The unemployment figures seem to be moving in the right direction, which is good news. Labour has always had the ambition to move people from welfare into work as a route out of poverty. The right is fond of trying to caricature and misrepresent Labour and our voters as being wedded to welfare dependency. That is simply not the case. Labour has always been the party for workers; welfare for those who need it as an essential safety net and a support for those making the transition to work, and work for those who can and who, despite the misrepresentation, in 99% of cases desperately want to work.

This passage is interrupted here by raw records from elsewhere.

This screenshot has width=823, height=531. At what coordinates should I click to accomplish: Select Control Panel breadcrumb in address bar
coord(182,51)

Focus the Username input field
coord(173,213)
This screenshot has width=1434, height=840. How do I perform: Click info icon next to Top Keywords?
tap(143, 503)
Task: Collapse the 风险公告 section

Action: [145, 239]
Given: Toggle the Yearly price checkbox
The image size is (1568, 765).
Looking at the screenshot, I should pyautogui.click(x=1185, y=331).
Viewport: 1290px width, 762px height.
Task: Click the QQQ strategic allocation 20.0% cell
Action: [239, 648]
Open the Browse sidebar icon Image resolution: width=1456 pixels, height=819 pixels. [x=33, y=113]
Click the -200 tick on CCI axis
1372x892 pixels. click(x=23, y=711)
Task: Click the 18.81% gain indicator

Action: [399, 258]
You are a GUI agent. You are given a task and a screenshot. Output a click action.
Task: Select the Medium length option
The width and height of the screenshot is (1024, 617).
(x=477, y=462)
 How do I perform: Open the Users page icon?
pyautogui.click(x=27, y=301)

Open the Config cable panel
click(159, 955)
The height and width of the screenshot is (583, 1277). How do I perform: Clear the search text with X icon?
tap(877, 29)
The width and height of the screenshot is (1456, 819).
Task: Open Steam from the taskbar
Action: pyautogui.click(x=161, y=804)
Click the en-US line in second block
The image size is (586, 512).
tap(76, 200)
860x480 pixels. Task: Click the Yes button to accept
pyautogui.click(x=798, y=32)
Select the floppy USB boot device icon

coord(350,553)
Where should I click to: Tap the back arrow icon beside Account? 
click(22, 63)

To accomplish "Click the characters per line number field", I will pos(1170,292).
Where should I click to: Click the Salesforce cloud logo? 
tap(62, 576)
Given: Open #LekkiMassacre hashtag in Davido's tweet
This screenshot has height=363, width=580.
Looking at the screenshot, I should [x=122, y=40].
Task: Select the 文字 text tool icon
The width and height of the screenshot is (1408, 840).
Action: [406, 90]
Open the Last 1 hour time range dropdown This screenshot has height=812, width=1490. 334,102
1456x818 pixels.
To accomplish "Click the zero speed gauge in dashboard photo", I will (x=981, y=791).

But under this Government we have seen a rising phenomenon of in-work poverty; a problem that is masked by the superficially encouraging trend in employment figures, but is undeniably there and is a feature of many people’s lives.

The Joseph Rowntree Foundation has just published a report on this year’s statistics. It says that it

“shows a real change in UK society over a relatively short period of time. We are concerned that the economic recovery we face will still have so many people living in poverty.”

It is estimated that about 13 million people in the UK are in poverty. Poverty among working age adults without children is at a record high, but about 40% of working age adults in poverty are working. So it is not simply an issue about moving people from welfare to work; it is about making work pay. Among children in poverty, most—more than 2 million—are in a working family.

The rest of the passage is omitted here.